For People Leaders, HR Business Partners & Executive Teams
There’s a model most of us learned early in our leadership journeys. You’ve probably taught it yourself.
Forming. Storming. Norming. Performing.
Bruce Tuckman gave us a clean arc — a promise that if teams just move through the stages, they’ll arrive somewhere good.
The problem?
Teams don’t move through stages anymore. They cycle. They dissolve. They reform with new members mid-project. They exist across time zones, org redesigns, and competing mandates. The model was never wrong — it’s just no longer enough.
What leaders need today isn’t a better framework. It’s a fundamentally different mindset about what a team is for — and what it costs when teams aren’t truly teaming.
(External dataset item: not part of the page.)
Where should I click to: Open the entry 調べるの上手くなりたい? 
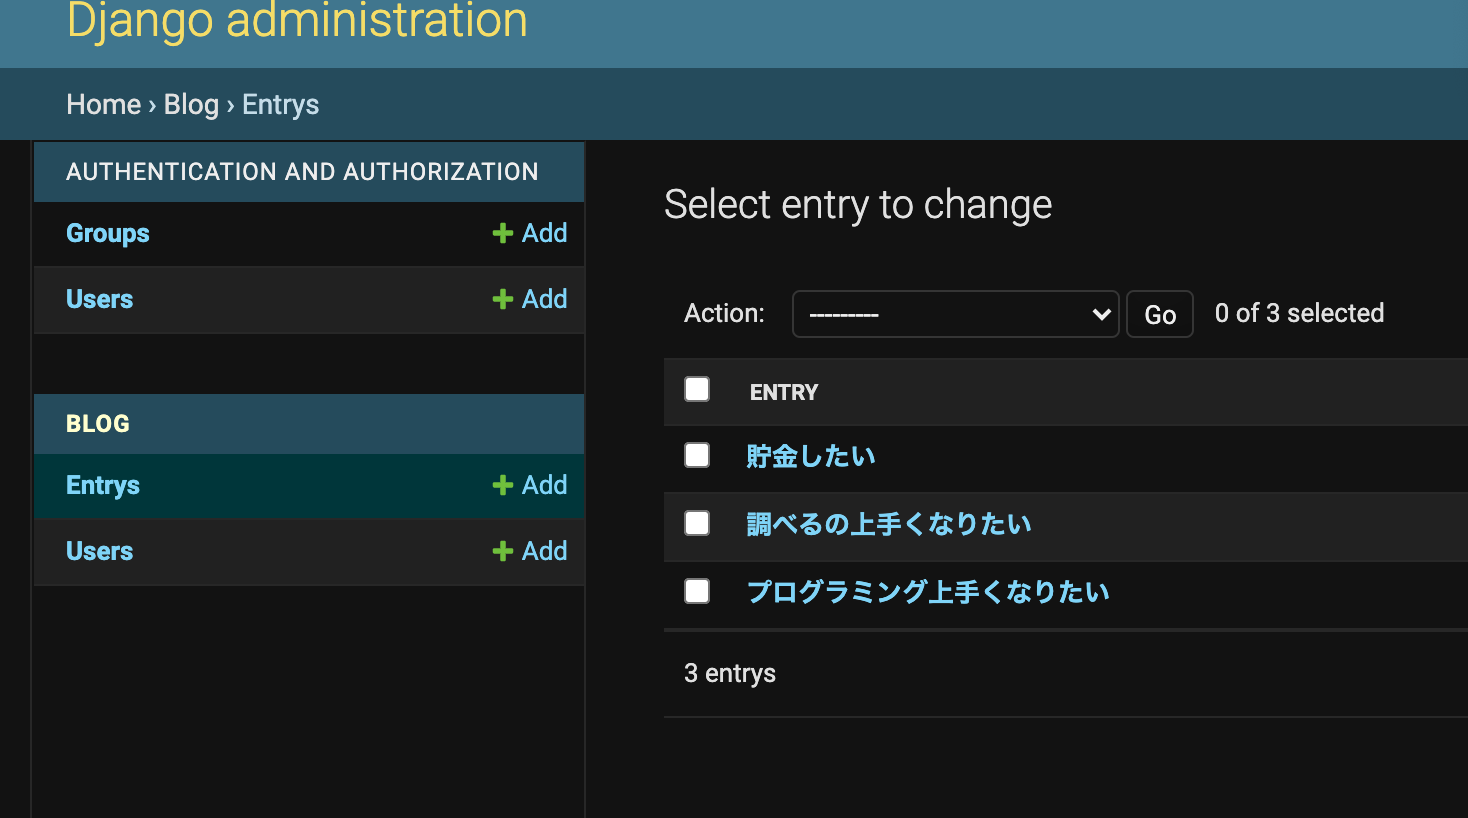click(889, 523)
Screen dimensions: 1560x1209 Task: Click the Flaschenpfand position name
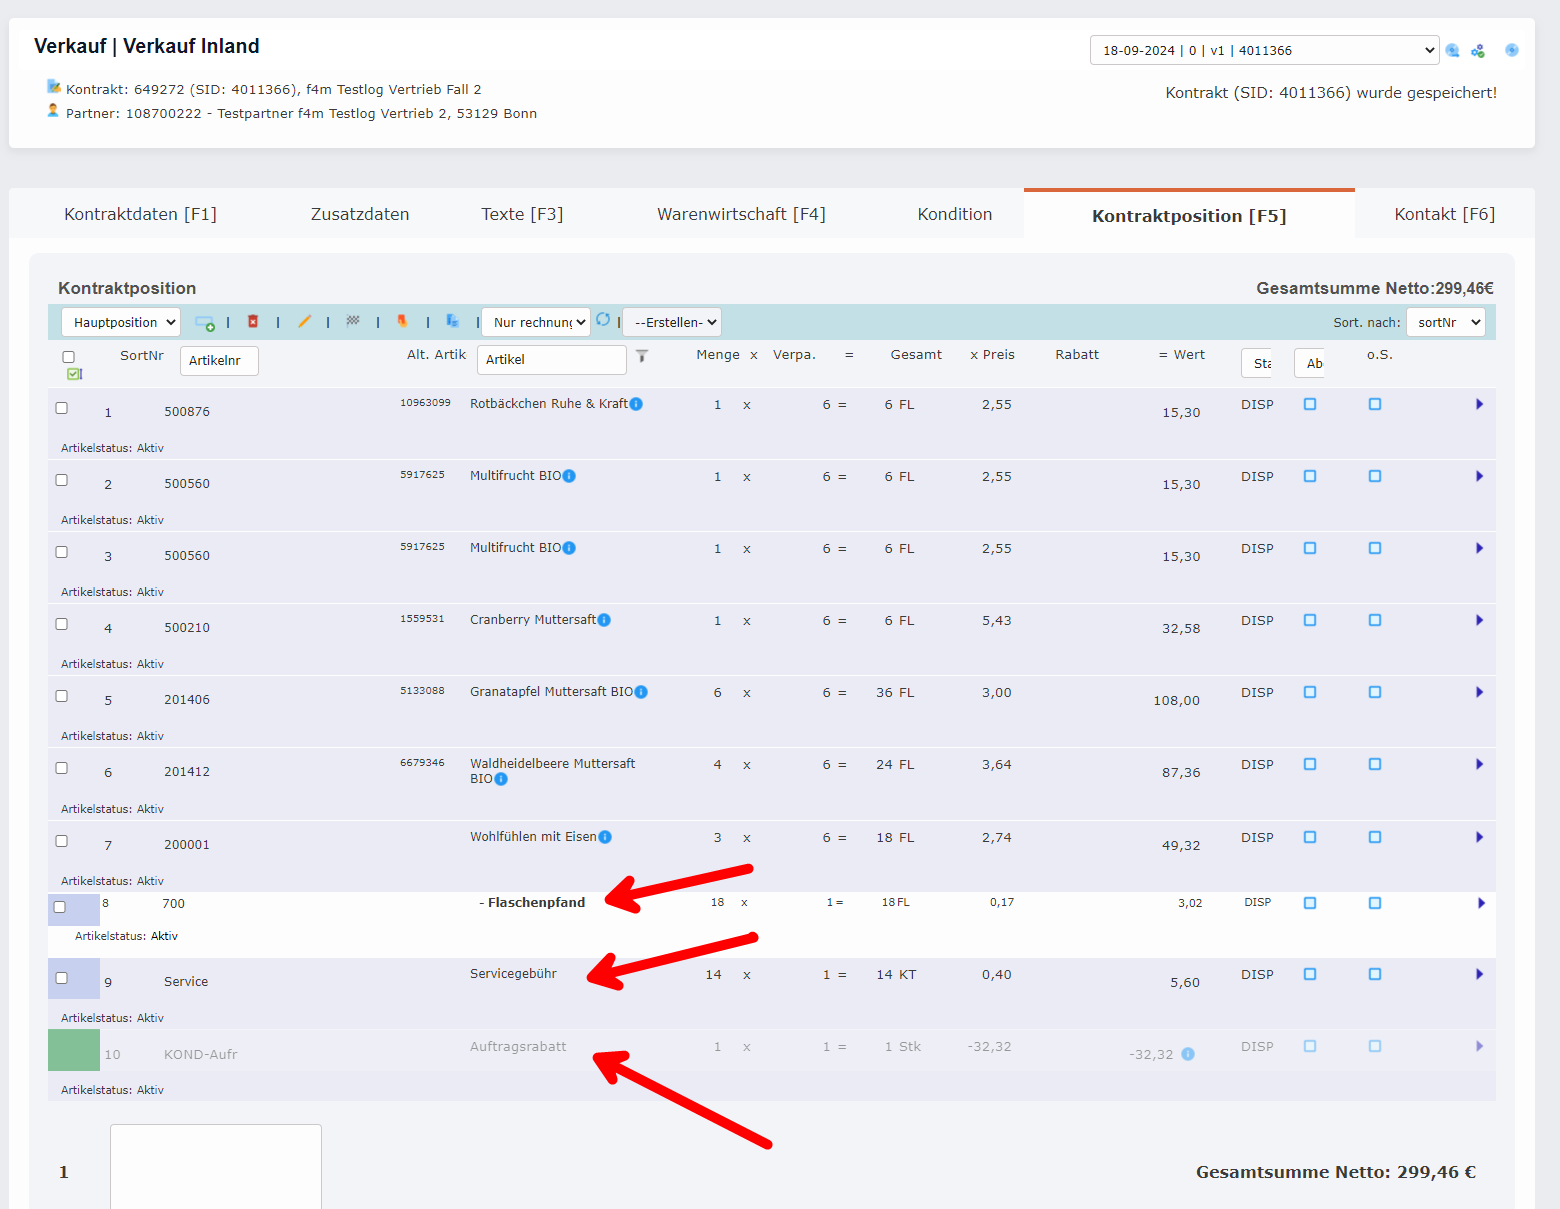tap(536, 903)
The Team Is the Unit of Learning
The team is the prime unit of organizational learning.
— Amy Edmondson
Let that land. Not the individual. Not the organization. The team. Which means your organization will only move as fast as its slowest-learning team. And most teams are moving through complexity that demands real-time adaptation, honest feedback loops, and the kind of candor that most cultures accidentally suppress.
Here’s the question that reframes everything:
Who and what does this team serve and create value for? And what’s getting in the way of this being a win-win-win?
Win for the team members. Win for the organization. Win for those they serve. When any of those three breaks down — when someone feels invisible, when trust quietly corrodes, when contribution goes unacknowledged — the team stops learning. And when teams stop learning, organizations stall.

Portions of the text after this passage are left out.